Historically today is the feast of Our Lady Health of the Sick.


St. Bartholomew
In St. John's Gospel, Bartholomew is known by the name Nathaniel (the liturgy does not always seem aware of this identity). He hailed from Cana in Galilee, was one of the first disciples called by the Lord. On that initial meeting Jesus uttered the glorious compliment: "Behold, an Israelite indeed in whom there is no guile!" After the Resurrection he was favored by becoming one of the few apostles who witnessed the appearance of the risen Savior on the sea of Galilee (John 21:2). Following the Ascension he is said to have preached in Greater Armenia and to have been martyred there. While still alive, his skin was torn from his body. The Armenians honor him as the apostle of their nation. Concerning the fate of his relics, the Martyrology says: "His holy body was first taken to the island of Lipari (north of Sicily), then to Benevento, and finally to Rome on an island in the Tiber where it is honored by the faithful with pious devotion."

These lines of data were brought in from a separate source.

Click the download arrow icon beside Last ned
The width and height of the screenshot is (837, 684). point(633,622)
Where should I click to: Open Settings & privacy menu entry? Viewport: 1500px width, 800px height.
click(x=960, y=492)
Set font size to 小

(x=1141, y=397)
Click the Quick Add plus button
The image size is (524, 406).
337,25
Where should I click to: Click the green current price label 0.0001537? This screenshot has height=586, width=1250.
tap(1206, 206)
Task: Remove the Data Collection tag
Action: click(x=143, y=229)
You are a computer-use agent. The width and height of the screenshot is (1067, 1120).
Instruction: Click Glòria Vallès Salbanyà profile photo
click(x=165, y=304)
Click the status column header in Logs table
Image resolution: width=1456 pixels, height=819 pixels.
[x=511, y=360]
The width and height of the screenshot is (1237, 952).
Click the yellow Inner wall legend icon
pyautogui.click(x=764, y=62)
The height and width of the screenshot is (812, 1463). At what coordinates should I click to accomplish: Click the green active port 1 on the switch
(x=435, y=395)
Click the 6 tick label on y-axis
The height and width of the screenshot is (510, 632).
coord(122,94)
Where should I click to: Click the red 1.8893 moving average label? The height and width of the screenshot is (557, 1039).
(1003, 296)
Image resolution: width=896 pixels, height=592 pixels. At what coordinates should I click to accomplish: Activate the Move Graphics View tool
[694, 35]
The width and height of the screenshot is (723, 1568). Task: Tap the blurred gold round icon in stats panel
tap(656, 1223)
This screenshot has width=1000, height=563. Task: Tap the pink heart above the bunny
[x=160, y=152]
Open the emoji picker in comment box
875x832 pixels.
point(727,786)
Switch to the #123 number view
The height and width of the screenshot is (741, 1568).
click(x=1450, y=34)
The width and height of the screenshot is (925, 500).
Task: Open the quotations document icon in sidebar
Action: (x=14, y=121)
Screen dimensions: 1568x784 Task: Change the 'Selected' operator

The Church of Armenia has a national tradition that St. Jude Thaddeus and St. Bartholomew visited the Armenians early in the first century and introduced Christianity among the worshippers of the god Ahura Mazda. The new faith spread throughout the land, and in 302 A.D., St. Gregory the Illuminator baptized the king of Armenia, Dertad the Great, along with many of his followers. Since Dertad was probably the first ruler to embrace Christianity for his nation, the Armenians proudly claim they were the first Christian State.
—Excerpted from The Church's Year of Grace, Pius Parsch

Patronage: bookbinders; butchers; cobblers; Forentine cheese merchants; Forentine salt merchants; leather workers; nervous diseases; neurological diseases; plasterers; shoemakers; tanners; trappers; twitching; whiteners; Gambatesa, Italy; Armenia.

Symbols and Representation: Flaying or tanner's knife and book; three vertical flaying or tanner's knives; human skin; human skin on a cross; devil under his feet; St. Matthew's Gospel; scimitar; cross;
Often Portrayed As: elderly man holding a tanner's knife and a human skin; skinless man holding his own skin.